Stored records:

╔══

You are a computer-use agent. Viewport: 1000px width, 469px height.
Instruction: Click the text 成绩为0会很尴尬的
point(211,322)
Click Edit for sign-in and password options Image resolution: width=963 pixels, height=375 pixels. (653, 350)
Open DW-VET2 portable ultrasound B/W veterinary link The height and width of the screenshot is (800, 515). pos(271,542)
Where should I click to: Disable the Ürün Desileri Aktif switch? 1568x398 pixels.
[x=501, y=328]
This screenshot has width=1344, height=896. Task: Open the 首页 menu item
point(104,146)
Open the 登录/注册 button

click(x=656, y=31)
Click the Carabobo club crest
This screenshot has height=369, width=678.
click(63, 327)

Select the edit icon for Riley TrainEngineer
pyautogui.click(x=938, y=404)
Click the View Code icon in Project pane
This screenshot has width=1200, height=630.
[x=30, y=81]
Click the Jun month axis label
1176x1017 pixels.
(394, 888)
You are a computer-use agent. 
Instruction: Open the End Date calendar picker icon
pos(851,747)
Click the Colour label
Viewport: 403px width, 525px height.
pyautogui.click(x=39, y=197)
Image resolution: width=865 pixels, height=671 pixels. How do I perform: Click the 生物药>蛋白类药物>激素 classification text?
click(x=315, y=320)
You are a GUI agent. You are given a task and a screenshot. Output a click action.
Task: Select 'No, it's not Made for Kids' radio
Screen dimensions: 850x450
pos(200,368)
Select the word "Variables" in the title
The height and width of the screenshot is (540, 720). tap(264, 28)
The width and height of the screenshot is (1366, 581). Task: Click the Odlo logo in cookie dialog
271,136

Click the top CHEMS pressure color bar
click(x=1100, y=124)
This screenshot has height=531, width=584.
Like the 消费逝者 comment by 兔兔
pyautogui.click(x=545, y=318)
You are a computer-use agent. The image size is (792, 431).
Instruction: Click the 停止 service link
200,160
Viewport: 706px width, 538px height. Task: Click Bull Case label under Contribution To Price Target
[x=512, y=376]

╚══

Work to complete — Repeat every line of the data, exactly and in full.

Output of the task —
You are a computer-use agent. Viewport: 1000px width, 469px height.
Instruction: Click the text 成绩为0会很尴尬的
point(211,322)
Click Edit for sign-in and password options Image resolution: width=963 pixels, height=375 pixels. (653, 350)
Open DW-VET2 portable ultrasound B/W veterinary link The height and width of the screenshot is (800, 515). pos(271,542)
Where should I click to: Disable the Ürün Desileri Aktif switch? 1568x398 pixels.
[x=501, y=328]
This screenshot has width=1344, height=896. Task: Open the 首页 menu item
point(104,146)
Open the 登录/注册 button

click(x=656, y=31)
Click the Carabobo club crest
This screenshot has height=369, width=678.
click(63, 327)

Select the edit icon for Riley TrainEngineer
pyautogui.click(x=938, y=404)
Click the View Code icon in Project pane
This screenshot has width=1200, height=630.
[x=30, y=81]
Click the Jun month axis label
1176x1017 pixels.
(394, 888)
You are a computer-use agent. 
Instruction: Open the End Date calendar picker icon
pos(851,747)
Click the Colour label
Viewport: 403px width, 525px height.
pyautogui.click(x=39, y=197)
Image resolution: width=865 pixels, height=671 pixels. How do I perform: Click the 生物药>蛋白类药物>激素 classification text?
click(x=315, y=320)
You are a GUI agent. You are given a task and a screenshot. Output a click action.
Task: Select 'No, it's not Made for Kids' radio
Screen dimensions: 850x450
pos(200,368)
Select the word "Variables" in the title
The height and width of the screenshot is (540, 720). tap(264, 28)
The width and height of the screenshot is (1366, 581). Task: Click the Odlo logo in cookie dialog
271,136

Click the top CHEMS pressure color bar
click(x=1100, y=124)
This screenshot has height=531, width=584.
Like the 消费逝者 comment by 兔兔
pyautogui.click(x=545, y=318)
You are a computer-use agent. The image size is (792, 431).
Instruction: Click the 停止 service link
200,160
Viewport: 706px width, 538px height. Task: Click Bull Case label under Contribution To Price Target
[x=512, y=376]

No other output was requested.